I loaded a roll of Ilford HP5 400 speed in the converted Graflex (now nick-named "Clunky" due to the relatively cumbersome shape) back in May and headed out for some photography time. Unfortunately we drove around for so long that by the time we found a location, the light was fading and my calculations with the meter reading and reciprocity failure gave me a 15 minute exposure... which was all the time I had that evening. After that outing I shelved Clunky while seeking the resolution to the Viddy Light Leak. My logic was that the Viddy, made of cardboard, would be lighter and easier to bring on the airplane to California, so that is where my concentration centered. I'm now prepping for a road trip to the lovely Olympic Peninsula, and after the shady results from the Viddy I'm circling back around to the Clunky Project.
One thing I learned along the Viddy trail, however, was to switch my DSLR to spot metering, so that I could better target my photo subject for a light reading (as opposed to the entire scene) and then in theory I would target the specific area I wanted for "middle grey". This is one of those steps I've lost over the years of the instant feedback of digital. My next adventure will be in the forest, and since I have one quite literally out my back door, I decided to burn up the rest of my roll this evening practicing exposure readings on Clunky.
My process is this: Set my camera to aperture priority, F/5.6, ISO to the film speed. Get the reading, convert it to the camera's F/stop via pinhole calculator (app on my phone), then calculate the reciprocity failure for the film... this equals the actual exposure.
In my first roll test I'd had my DSLR set to full scene metering, however on my last trip I switched it to center point spot metering instead. This made my experiment easier to control... for my first example here I was exploring the light and dark textures of the woods. I metered the fern for middle grey and based my exposure on that reading.
For my second example, I turned the camera slightly to the left and up, the sun became obscured by clouds, and I took a meter of the main moss-covered tree (roughly down the left 1/3d line of the image) to make that middle grey.

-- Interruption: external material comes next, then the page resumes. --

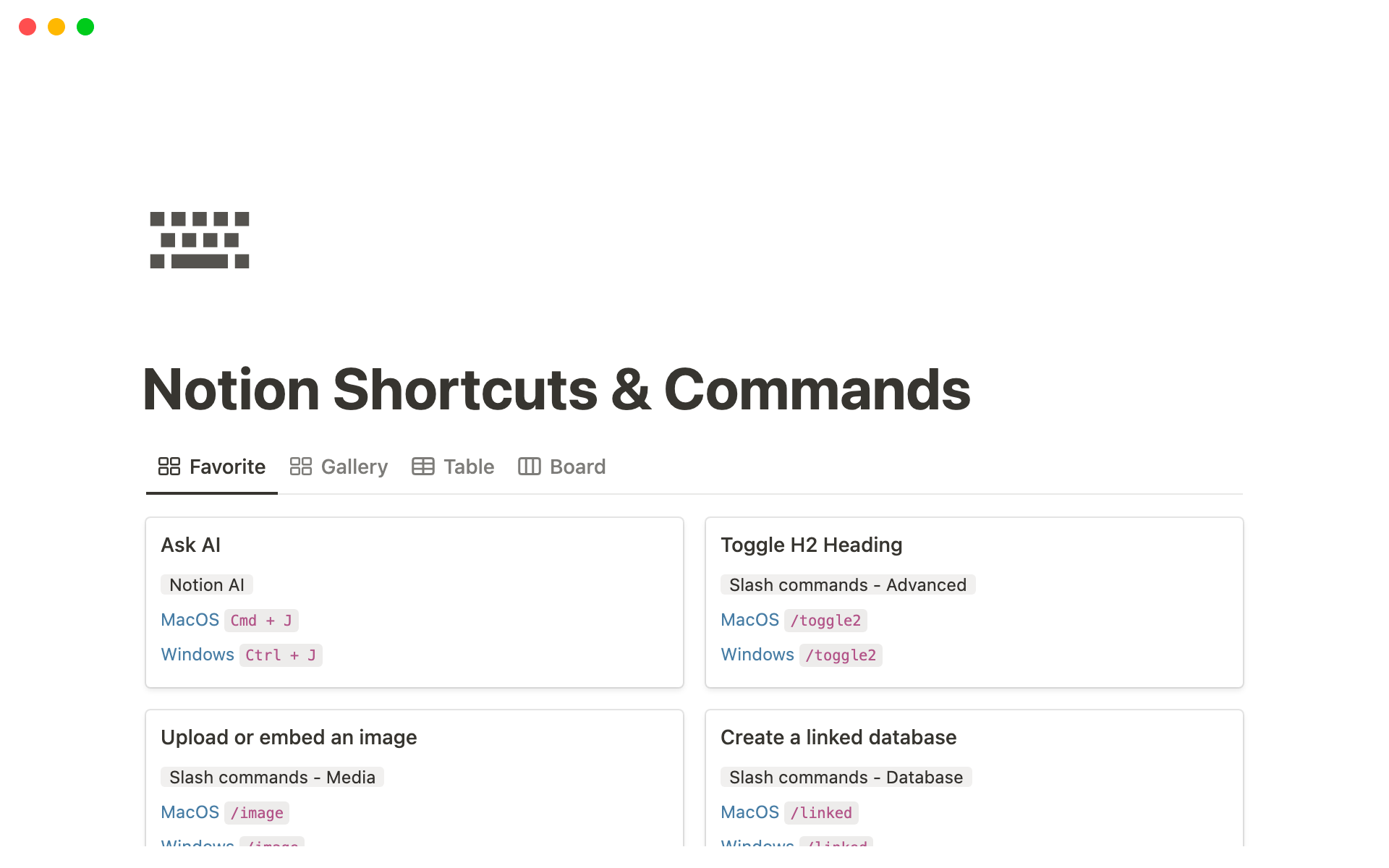Select the Board view tab
This screenshot has width=1389, height=868.
point(577,467)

Overall I'm very happy with the results... neither of these scans were edited in Photoshop beyond blocking out a couple of dust spots. No contrast or exposure adjustments at all. The spots I metered did, indeed, come out middle grey and the surrounding foliage exposed as it appeared. The focus of this camera is quite nice as well, even with the slight motion from the wind with the fern. Clunky is going on my road trip for certain!